> Work order
Up through the line that contains "Click the Wireless-AP signal icon", retype the entries exactly, beginning at the very first line.

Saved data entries
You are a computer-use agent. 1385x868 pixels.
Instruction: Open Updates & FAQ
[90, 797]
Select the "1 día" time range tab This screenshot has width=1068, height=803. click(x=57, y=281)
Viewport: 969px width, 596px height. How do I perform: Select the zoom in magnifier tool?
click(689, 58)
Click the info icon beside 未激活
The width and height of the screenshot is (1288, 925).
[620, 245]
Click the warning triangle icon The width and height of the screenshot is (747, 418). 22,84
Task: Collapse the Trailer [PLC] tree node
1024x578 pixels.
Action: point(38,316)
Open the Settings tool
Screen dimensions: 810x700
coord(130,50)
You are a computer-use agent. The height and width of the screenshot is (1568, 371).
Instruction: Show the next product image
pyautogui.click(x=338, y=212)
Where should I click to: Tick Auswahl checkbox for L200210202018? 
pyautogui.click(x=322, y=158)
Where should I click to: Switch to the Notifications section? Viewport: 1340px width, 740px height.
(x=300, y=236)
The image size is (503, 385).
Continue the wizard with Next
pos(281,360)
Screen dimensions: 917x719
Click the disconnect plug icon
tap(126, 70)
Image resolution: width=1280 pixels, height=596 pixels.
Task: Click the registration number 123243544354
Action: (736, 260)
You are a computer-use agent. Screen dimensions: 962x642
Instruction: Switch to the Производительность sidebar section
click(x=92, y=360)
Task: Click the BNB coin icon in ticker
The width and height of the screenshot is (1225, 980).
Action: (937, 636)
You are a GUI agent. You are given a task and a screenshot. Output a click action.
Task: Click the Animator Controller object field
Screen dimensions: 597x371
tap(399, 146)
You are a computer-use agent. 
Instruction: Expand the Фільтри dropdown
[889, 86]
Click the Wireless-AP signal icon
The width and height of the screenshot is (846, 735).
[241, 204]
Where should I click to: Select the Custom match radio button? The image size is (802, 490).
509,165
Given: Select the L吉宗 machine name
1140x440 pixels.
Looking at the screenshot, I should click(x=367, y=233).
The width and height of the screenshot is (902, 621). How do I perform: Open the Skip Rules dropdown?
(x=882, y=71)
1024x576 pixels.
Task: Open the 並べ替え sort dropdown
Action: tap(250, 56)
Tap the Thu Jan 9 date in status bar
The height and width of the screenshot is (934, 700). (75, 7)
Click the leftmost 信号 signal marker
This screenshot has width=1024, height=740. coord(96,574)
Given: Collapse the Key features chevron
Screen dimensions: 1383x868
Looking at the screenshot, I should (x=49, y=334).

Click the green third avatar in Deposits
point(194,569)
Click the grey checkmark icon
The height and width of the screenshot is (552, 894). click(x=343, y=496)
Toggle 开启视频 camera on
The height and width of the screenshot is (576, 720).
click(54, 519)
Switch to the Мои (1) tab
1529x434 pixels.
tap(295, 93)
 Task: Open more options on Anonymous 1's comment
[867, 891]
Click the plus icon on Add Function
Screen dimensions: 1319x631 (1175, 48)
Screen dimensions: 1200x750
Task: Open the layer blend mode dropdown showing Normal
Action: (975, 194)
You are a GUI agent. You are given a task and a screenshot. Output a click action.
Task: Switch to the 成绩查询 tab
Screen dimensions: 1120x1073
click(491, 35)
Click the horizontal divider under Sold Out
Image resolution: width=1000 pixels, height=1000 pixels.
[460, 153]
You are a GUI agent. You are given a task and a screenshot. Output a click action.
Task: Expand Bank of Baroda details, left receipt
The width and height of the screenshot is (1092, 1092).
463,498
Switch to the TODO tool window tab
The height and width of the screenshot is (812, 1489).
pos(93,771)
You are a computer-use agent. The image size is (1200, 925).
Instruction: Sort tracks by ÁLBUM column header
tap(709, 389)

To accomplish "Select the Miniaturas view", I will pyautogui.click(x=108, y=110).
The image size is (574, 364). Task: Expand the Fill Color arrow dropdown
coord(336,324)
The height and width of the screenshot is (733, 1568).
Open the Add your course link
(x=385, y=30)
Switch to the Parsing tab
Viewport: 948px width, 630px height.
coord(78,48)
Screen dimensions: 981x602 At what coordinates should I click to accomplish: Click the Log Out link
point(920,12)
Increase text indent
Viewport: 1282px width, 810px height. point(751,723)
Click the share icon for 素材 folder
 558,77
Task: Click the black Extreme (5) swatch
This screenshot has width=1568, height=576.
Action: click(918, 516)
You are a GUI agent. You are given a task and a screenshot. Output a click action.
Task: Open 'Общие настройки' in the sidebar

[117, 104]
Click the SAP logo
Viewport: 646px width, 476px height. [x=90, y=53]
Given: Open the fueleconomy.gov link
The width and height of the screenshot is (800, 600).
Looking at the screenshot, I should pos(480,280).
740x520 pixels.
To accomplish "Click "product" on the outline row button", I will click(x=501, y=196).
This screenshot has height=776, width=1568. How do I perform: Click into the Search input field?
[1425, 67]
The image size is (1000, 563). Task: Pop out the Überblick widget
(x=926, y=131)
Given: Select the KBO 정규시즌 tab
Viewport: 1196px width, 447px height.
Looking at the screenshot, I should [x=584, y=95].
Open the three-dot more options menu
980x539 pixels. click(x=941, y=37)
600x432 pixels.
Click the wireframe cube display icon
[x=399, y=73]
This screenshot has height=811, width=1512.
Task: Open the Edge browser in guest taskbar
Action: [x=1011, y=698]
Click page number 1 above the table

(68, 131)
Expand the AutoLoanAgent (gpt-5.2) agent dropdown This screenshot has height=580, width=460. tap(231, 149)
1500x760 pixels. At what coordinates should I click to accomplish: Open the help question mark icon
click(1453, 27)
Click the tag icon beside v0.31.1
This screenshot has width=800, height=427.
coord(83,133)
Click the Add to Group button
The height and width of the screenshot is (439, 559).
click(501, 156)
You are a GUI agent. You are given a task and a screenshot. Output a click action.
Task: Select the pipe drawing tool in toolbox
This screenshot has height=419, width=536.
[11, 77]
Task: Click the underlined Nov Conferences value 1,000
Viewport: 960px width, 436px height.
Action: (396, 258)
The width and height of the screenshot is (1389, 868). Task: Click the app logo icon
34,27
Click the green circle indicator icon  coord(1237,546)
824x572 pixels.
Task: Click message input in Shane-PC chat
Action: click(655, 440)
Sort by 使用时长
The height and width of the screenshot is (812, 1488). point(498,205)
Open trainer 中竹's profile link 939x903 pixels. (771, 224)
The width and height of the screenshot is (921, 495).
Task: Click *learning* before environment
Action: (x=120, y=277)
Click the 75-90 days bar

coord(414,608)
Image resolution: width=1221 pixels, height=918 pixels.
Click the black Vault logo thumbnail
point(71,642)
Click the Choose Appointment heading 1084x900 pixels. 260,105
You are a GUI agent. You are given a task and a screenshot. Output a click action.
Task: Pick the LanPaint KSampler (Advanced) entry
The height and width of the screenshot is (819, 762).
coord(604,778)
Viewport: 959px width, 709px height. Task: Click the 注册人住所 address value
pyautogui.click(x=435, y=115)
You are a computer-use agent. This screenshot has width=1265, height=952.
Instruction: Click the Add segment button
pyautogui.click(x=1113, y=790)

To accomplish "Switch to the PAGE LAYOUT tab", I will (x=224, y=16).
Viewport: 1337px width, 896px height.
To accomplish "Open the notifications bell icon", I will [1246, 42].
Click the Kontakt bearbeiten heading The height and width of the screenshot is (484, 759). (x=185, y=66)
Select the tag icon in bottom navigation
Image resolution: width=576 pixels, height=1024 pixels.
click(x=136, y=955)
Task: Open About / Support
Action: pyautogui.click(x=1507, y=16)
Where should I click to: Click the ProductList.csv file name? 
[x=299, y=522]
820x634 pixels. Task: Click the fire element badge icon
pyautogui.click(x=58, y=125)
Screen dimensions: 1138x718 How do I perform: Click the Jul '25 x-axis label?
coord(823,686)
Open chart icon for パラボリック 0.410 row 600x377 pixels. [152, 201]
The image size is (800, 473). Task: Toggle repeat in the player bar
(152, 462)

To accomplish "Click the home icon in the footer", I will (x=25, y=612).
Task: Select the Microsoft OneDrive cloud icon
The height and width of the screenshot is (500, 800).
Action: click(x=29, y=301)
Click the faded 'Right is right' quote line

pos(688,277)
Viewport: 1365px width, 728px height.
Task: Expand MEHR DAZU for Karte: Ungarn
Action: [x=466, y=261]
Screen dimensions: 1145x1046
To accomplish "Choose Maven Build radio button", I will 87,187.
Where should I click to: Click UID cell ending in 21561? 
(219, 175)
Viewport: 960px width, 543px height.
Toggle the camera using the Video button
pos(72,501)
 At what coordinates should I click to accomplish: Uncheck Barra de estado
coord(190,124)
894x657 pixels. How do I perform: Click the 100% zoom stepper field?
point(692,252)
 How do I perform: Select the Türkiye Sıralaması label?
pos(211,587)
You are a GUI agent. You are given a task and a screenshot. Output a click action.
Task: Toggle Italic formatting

> Result of the exercise
You are a computer-use agent. 1385x868 pixels.
Instruction: Open Updates & FAQ
[90, 797]
Select the "1 día" time range tab This screenshot has width=1068, height=803. click(x=57, y=281)
Viewport: 969px width, 596px height. How do I perform: Select the zoom in magnifier tool?
click(689, 58)
Click the info icon beside 未激活
The width and height of the screenshot is (1288, 925).
[620, 245]
Click the warning triangle icon The width and height of the screenshot is (747, 418). 22,84
Task: Collapse the Trailer [PLC] tree node
1024x578 pixels.
Action: point(38,316)
Open the Settings tool
Screen dimensions: 810x700
coord(130,50)
You are a computer-use agent. The height and width of the screenshot is (1568, 371).
Instruction: Show the next product image
pyautogui.click(x=338, y=212)
Where should I click to: Tick Auswahl checkbox for L200210202018? 
pyautogui.click(x=322, y=158)
Where should I click to: Switch to the Notifications section? Viewport: 1340px width, 740px height.
(x=300, y=236)
The image size is (503, 385).
Continue the wizard with Next
pos(281,360)
Screen dimensions: 917x719
Click the disconnect plug icon
tap(126, 70)
Image resolution: width=1280 pixels, height=596 pixels.
Task: Click the registration number 123243544354
Action: (736, 260)
You are a computer-use agent. Screen dimensions: 962x642
Instruction: Switch to the Производительность sidebar section
click(x=92, y=360)
Task: Click the BNB coin icon in ticker
The width and height of the screenshot is (1225, 980).
Action: (937, 636)
You are a GUI agent. You are given a task and a screenshot. Output a click action.
Task: Click the Animator Controller object field
Screen dimensions: 597x371
tap(399, 146)
You are a computer-use agent. 
Instruction: Expand the Фільтри dropdown
[889, 86]
Click the Wireless-AP signal icon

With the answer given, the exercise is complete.